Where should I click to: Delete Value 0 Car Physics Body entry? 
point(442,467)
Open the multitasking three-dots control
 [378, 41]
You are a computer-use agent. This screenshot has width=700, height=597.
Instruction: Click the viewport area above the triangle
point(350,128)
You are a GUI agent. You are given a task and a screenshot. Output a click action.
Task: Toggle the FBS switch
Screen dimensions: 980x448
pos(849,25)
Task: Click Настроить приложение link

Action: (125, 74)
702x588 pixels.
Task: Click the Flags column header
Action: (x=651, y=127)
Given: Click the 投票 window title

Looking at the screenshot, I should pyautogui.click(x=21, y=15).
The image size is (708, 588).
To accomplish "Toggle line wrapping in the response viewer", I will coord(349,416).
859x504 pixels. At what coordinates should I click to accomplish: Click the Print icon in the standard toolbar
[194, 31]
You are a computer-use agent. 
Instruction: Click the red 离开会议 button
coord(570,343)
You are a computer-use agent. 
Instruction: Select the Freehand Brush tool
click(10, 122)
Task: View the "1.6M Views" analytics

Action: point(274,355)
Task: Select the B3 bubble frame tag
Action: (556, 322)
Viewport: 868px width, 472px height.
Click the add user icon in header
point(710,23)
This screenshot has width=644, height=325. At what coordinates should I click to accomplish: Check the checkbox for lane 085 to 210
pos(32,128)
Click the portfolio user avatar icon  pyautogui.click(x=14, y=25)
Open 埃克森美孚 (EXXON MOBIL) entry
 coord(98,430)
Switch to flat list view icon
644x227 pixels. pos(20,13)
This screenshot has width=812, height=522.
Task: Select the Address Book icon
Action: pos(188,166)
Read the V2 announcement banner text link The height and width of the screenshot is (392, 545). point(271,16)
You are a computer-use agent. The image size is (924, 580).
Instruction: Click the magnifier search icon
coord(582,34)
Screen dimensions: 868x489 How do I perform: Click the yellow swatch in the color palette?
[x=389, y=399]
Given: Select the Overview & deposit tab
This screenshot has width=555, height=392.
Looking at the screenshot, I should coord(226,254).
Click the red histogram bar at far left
======
Arrange the records above as a JSON list of strings, with one string per line and blank lines omitted.

Output below -
[
  "Where should I click to: Delete Value 0 Car Physics Body entry? ",
  "point(442,467)",
  "Open the multitasking three-dots control",
  " [378, 41]",
  "You are a computer-use agent. This screenshot has width=700, height=597.",
  "Instruction: Click the viewport area above the triangle",
  "point(350,128)",
  "You are a GUI agent. You are given a task and a screenshot. Output a click action.",
  "Task: Toggle the FBS switch",
  "Screen dimensions: 980x448",
  "pos(849,25)",
  "Task: Click Настроить приложение link",
  "Action: (125, 74)",
  "702x588 pixels.",
  "Task: Click the Flags column header",
  "Action: (x=651, y=127)",
  "Given: Click the 投票 window title",
  "Looking at the screenshot, I should pyautogui.click(x=21, y=15).",
  "The image size is (708, 588).",
  "To accomplish \"Toggle line wrapping in the response viewer\", I will coord(349,416).",
  "859x504 pixels. At what coordinates should I click to accomplish: Click the Print icon in the standard toolbar",
  "[194, 31]",
  "You are a computer-use agent. ",
  "Instruction: Click the red 离开会议 button",
  "coord(570,343)",
  "You are a computer-use agent. ",
  "Instruction: Select the Freehand Brush tool",
  "click(10, 122)",
  "Task: View the \"1.6M Views\" analytics",
  "Action: point(274,355)",
  "Task: Select the B3 bubble frame tag",
  "Action: (556, 322)",
  "Viewport: 868px width, 472px height.",
  "Click the add user icon in header",
  "point(710,23)",
  "This screenshot has width=644, height=325. At what coordinates should I click to accomplish: Check the checkbox for lane 085 to 210",
  "pos(32,128)",
  "Click the portfolio user avatar icon  pyautogui.click(x=14, y=25)",
  "Open 埃克森美孚 (EXXON MOBIL) entry",
  " coord(98,430)",
  "Switch to flat list view icon",
  "644x227 pixels. pos(20,13)",
  "This screenshot has width=812, height=522.",
  "Task: Select the Address Book icon",
  "Action: pos(188,166)",
  "Read the V2 announcement banner text link The height and width of the screenshot is (392, 545). point(271,16)",
  "You are a computer-use agent. The image size is (924, 580).",
  "Instruction: Click the magnifier search icon",
  "coord(582,34)",
  "Screen dimensions: 868x489 How do I perform: Click the yellow swatch in the color palette?",
  "[x=389, y=399]",
  "Given: Select the Overview & deposit tab",
  "This screenshot has width=555, height=392.",
  "Looking at the screenshot, I should coord(226,254).",
  "Click the red histogram bar at far left"
]